Definition or classification of unhealthy for individual lifestyle factors
In each study individual LFs were dichotomised as healthy/unhealthy with one point per factor summed to create an unweighted score. Two studies also created weighted scores using the strength of association between individual LFs and outcomes ^ 42, 46 ^. However, only one of these examined the effect of SES on a weighted score for which results were extracted here ^ 46 ^. Three studies summed healthy LFs to create ‘healthy’ scores ^ 42, 43, 46 ^, while the remaining three studies created ‘unhealthy’ scores (results were harmonised to show increasing risk with increasingly unhealthy lifestyle) ^ 19, 44, 45 ^.

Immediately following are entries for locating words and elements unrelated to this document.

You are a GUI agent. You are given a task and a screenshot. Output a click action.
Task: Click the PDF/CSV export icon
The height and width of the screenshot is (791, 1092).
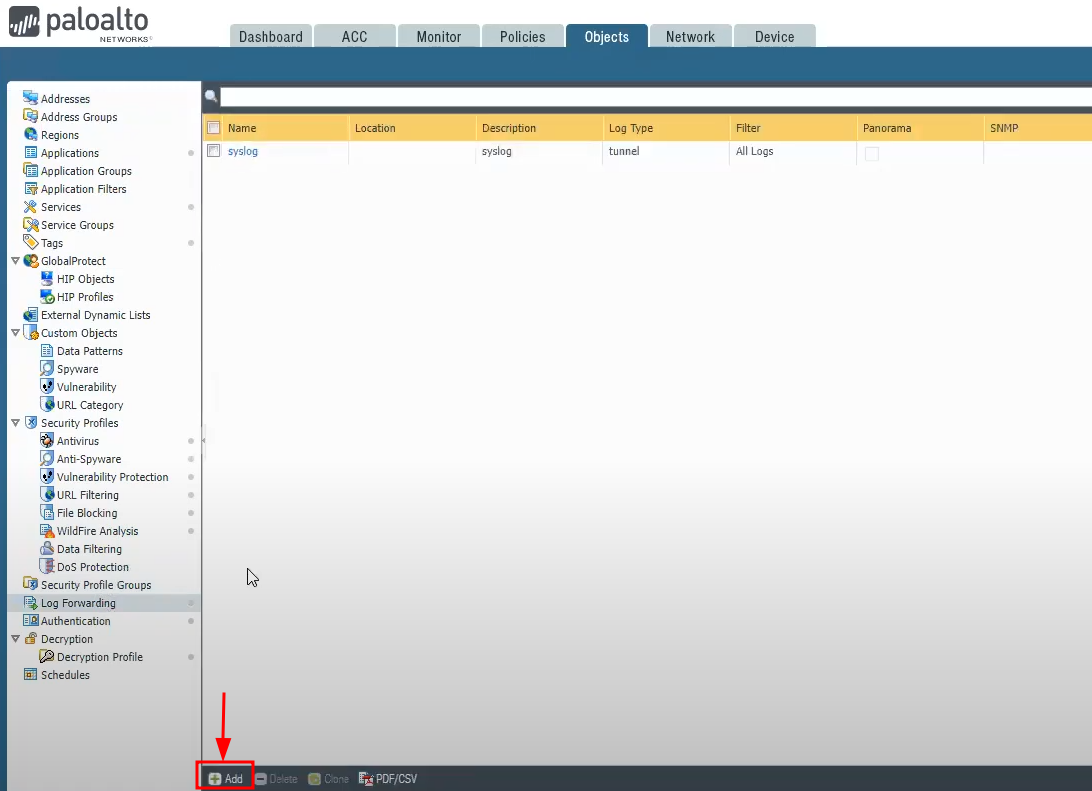(x=366, y=779)
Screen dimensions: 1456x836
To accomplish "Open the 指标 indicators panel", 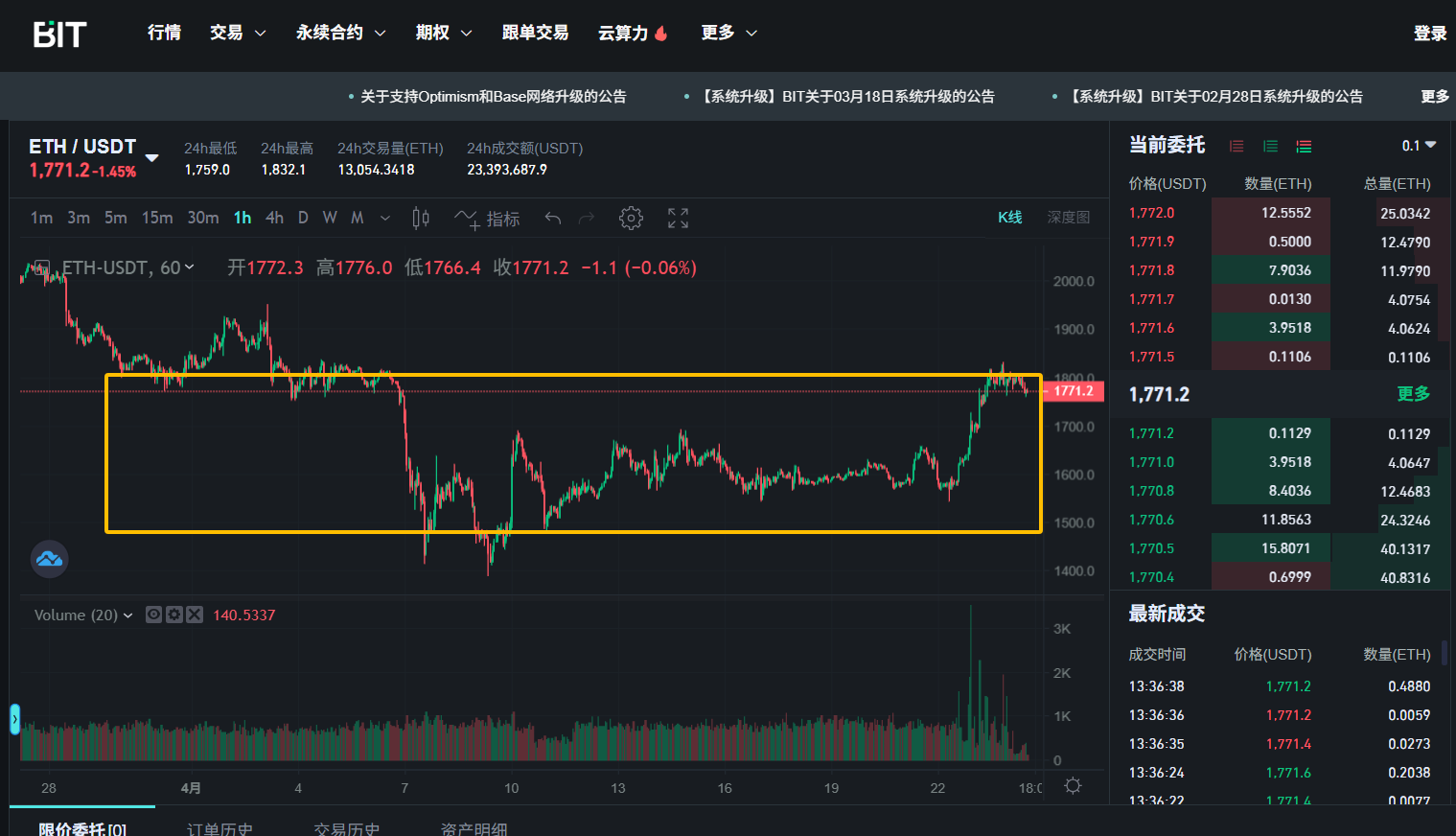I will coord(488,220).

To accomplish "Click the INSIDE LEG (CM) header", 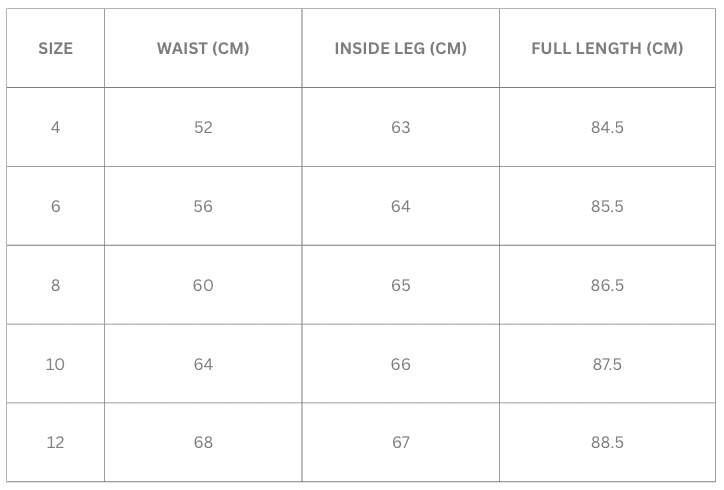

The definition of unhealthy for each individual LF included in the LF combinations varied ( Table 1). Unhealthy smoking status was defined as current smoking ^ 19, 43 ^, current/any former smoking ^ 42 ^, current/quitting <20 years ago ^ 45 ^, and smoking more than 100 cigarettes in a lifetime ^ 46 ^. Unhealthy alcohol intake was defined as: >1 drink/day for women or >2 drinks/day for men ^ 42, 44– 46 ^, >5 drinks/day monthly ^ 45 ^, >46 g alcohol/day ^ 43 ^, and ‘daily/almost daily intake’, respectively ^ 19 ^. Unhealthy PA levels were defined as <150 minutes/week moderate or <75 minutes/week vigorous PA in four studies ^ 19, 42, 44, 45 ^, as strengthening activities on <2 days/week ^ 45 ^, as not achieving either ≥0.5 hours/day walking or ≥5 hours/week walking/playing sports ^ 43 ^, and as having leisure time PA levels in the lower two thirds of study participants ^ 46 ^. Unhealthy sedentary time, considered in two studies, was defined as the three quartiles with longest sedentary time ( i.e., >5.75 and >6.5 hours/day), respectively ^ 42, 44 ^. Unhealthy TV viewing time, examined in one study, was defined as ≥4 hours/day ^ 19 ^. Unhealthy sleep duration, examined in two studies, was classified as <5.5/>7.4 hours/day ^ 43 ^ and <7/>9 hours/day ^ 19 ^, respectively.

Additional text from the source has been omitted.